Each day, driverless cars carry passengers around U.S. cities big and small. But federal officials — driven by bipartisan concerns about stifling a promising industry or seeming too old-fashioned — have not imposed any new safety requirements.
On Tuesday, the Trump administration weighed in with its first set of suggestions for how autonomous vehicles should be managed. It continues — and, in several significant ways, extends — the generally hands-off approach taken under the Obama administration, which released the first set of voluntary guidelines last year.
Transportation Secretary Elaine Chao announced the "2.0" version of the federal policy in Ann Arbor, Mich. The guidelines continue to rely on technology companies and automakers to voluntarily submit information explaining why their cars are safe and how their passengers will be protected.
Under President Barack Obama, the policy was built around a 15-point safety checklist, covering areas such as crashworthiness, how cars are meant to respond to hazards and where they are designed to drive. Under President Trump, several key areas were dropped from the list, including privacy and ethical considerations.
Those were removed because they were "speculative in nature and outside" the authorities of the National Highway Traffic Safety Administration, according an explanation of the change that accompanied the revised guidance. "These are important areas for further discussion and research, but it would be premature to include those considerations in this document," according to NHTSA.
The new guidance also repeatedly emphasizes the fact that it is voluntary and says the Transportation Department "strongly encourages" states not to make elements of it mandatory or step into vehicle safety matters controlled by the federal government.
Earlier this year, California officials proposed requiring that companies provide them with copies of the voluntary letters the firms submit to NHTSA.
A NHTSA official said it is "a much cleaner and streamlined approach" to make companies responsible for releasing their own letters, rather than having them come through federal safety officials, which left the mistaken impression their content had to be approved in Washington.
"It's all on them to make it public," said the official, who spoke to reporters under ground rules requiring he not be named. "Now it's more of a question to the companies: Did you make your assessment public? And, if not, why not?"

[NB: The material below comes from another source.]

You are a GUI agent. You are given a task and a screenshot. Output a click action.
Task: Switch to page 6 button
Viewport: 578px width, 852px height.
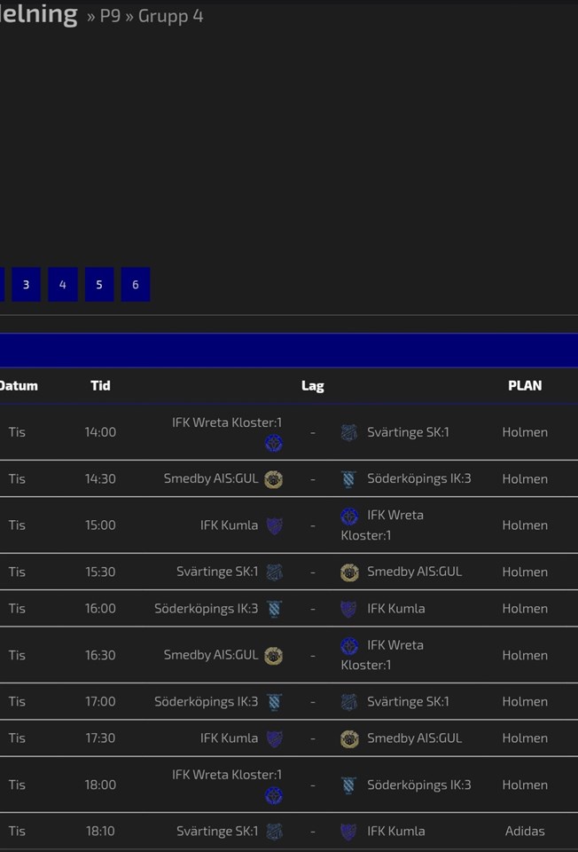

The federal government's largely laissez faire approach has come off without major problems. While a deadly Tesla crash raised questions about the safe use of partially automated vehicles and the danger of drivers being lulled into complacency, there have been no known U.S. fatalities in cars designed to do all the driving. But some consumer safety advocates have warned that safety oversight is lacking.
Missy Cummings, who heads Duke University's Humans and Autonomy Lab, said companies should be required to meet basic safety standards.
"We were already talking about voluntary requirements. Now we're trying to relax the voluntary requirements to be even more relaxed," Cummings said. At a minimum, she said, companies putting driverless cars in use should have to guarantee their cars can detect people on the side of the road, including state troopers, construction crews and motorists changing tires.
Advocates for voluntary guidelines argued for the safety potential of the technology.
"Since the Department of Transportation was established in 1966, there have been more than 2.2 million motor-vehicle-related fatalities in the United States," Chao said in a statement. Automated driving systems "have the potential to significantly reduce highway fatalities by addressing the root cause of these tragic crashes," she said.
General Motors commended the policy update, saying it "provides clear, streamlined, and flexible guidance for the safe and responsible design, manufacture, and deployment of self-driving vehicles."
From San Francisco to the Phoenix area to Pittsburgh, tech companies and carmakers have tested the mettle of their young robo-cars on public roads, working out performance kinks along with human drivers. But unlike human drivers, who have to pass a driving test, driverless vehicles are not required to meet specific safety standards concerning automation.
Tech companies and many state officials argue that current federal law allows companies to replace drivers with algorithms and sensors as long as the basic machinery of the cars follows existing vehicle safety standards. That means autonomous cars can tool along highways as long as they have a steering wheel, even if it's just there largely for decoration.
General industry practice among companies developing driverless technology is to have safety drivers sitting behind the wheel as chaperons, ready to reach in and seize control if the systems freeze. That is also good for research purposes and, presumably, to lower liability in case of a problem. But some states have argued there is no legal requirement for human drivers to be there.
Congress has begun wading in.
The House last week passed a bipartisan bill addressing key concerns of automakers and tech companies, while also taking on safety questions.
The House bill instructs Chao to require "safety assessment certifications" that demonstrate driverless cars "are likely to . . . function as intended and contain fail safe features." That would have to be done within two years.
The bill also prevents states from regulating "the design, construction, or performance" of automated vehicles, saying that power rests in Washington. Driverless developers have been largely unified in opposing what they call a "patchwork" of regulations that they say would stymie the industry and undercut interstate travel.
The Senate released a staff draft last week that showed debate is continuing on key areas, including on how to treat commercial trucking, liability issues and how far the federal government should go in preempting states from weighing in with their own requirements.